Thousands more flee as Burundi fighting kills five
BUJUMBURA (AFP) — Thousands more civilians have fled their homes in Burundi after fighting which claimed the lives of four rebels and a soldier, whose head was cut off and put on display Friday, several sources said.
A battle broke out late on Thursday afternoon between government troops and rebel National Liberation Forces (FNL) on a hill 10 miles (six kilometres) out from the capital Bujumbura.
"One soldier was killed then decapitated by the rebels, with his head left this morning near a military position," local government official Leon Karaziritse told AFP.

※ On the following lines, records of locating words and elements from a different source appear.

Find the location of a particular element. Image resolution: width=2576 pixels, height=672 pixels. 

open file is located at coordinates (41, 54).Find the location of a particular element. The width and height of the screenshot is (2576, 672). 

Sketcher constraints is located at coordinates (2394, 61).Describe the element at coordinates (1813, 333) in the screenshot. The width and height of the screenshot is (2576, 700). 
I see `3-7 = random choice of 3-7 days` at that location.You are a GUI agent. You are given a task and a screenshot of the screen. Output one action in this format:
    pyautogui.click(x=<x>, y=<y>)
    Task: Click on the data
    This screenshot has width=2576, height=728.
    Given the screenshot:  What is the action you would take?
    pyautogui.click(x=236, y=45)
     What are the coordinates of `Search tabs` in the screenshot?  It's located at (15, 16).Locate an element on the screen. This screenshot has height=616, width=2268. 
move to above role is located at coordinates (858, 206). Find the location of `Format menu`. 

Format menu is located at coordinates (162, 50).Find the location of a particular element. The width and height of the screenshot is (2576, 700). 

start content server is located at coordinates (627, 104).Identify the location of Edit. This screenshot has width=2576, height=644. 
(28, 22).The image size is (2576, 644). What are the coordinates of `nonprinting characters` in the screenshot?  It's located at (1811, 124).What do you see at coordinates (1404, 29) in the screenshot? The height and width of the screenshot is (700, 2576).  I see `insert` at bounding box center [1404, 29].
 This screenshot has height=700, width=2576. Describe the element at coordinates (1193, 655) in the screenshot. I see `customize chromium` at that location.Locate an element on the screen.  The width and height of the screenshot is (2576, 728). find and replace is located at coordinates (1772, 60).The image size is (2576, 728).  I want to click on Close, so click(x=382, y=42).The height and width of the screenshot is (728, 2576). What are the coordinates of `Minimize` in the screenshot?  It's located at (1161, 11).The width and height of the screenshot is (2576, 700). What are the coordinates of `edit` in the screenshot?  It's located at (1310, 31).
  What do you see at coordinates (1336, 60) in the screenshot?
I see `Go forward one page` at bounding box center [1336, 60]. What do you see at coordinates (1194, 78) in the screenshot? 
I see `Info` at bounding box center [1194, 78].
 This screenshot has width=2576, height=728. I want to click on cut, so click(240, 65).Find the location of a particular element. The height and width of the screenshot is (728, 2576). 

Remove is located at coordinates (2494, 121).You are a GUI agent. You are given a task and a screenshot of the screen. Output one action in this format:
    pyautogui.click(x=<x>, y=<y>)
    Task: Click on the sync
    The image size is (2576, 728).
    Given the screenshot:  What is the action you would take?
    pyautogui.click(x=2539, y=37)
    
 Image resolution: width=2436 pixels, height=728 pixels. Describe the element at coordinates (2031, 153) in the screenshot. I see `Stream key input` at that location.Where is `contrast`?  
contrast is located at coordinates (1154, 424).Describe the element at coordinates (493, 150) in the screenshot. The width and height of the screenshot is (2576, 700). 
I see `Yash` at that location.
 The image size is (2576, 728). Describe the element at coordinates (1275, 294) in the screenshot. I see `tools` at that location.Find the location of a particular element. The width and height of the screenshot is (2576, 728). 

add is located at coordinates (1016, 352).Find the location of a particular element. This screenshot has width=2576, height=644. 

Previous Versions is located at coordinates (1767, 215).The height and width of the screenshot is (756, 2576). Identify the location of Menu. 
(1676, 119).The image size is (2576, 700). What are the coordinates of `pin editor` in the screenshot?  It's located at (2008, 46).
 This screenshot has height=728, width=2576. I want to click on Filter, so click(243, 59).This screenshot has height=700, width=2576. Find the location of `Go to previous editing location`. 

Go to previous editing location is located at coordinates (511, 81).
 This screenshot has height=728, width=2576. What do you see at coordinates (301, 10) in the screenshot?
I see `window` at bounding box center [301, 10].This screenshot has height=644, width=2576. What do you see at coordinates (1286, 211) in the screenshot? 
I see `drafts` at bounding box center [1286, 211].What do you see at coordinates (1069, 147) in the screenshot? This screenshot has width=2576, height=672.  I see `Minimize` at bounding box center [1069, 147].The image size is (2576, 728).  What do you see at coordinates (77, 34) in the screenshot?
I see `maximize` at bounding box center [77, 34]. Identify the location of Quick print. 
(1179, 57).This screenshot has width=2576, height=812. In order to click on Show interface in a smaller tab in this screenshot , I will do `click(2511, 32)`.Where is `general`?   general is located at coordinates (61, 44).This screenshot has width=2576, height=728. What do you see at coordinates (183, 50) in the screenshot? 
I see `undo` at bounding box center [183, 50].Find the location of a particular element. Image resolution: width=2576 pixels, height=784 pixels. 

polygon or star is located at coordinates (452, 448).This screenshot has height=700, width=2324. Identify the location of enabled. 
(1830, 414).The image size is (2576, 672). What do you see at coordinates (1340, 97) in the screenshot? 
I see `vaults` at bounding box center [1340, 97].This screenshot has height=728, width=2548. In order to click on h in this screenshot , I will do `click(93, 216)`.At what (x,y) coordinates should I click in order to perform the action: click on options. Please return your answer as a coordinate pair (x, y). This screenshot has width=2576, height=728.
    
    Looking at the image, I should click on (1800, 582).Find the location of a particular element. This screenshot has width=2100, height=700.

More than 700 households (around 3,500 people) are now in the care of authorities, awaiting food and other emergency supplies in this small east-central African country which neighbours Rwanda, he added.
"They have had nothing to eat since yesterday (Thursday)," he said.
Army spokesman, Lieutenant-Colonel Adolphe Manirakiza confirmed the "shoot-out" to AFP, saying the FNL "ambushed" a patrol.
Earlier four rebels had been killed in fighting overnight Wednesday to Thursday.
It is the latest in a series of recent clashes which government officials say has left 7,000 households (35,000 people) displaced in total.
Three years after a civil war that claimed 300,000 lives in the small central African country, the FNL signed a second peace deal with newly elected authorities in September 2006, but it has yet to be implemented.
Burundi is still struggling to recover from the civil war that began in 1993, mainly pitting rebels from the Hutu majority population against the Tutsi minority, which then dominated the army.
A power-sharing government was formed in 2001, while conflict was still taking place, and South Africa mediated among the different sides, until almost all the rebel groups agreed to a ceasefire.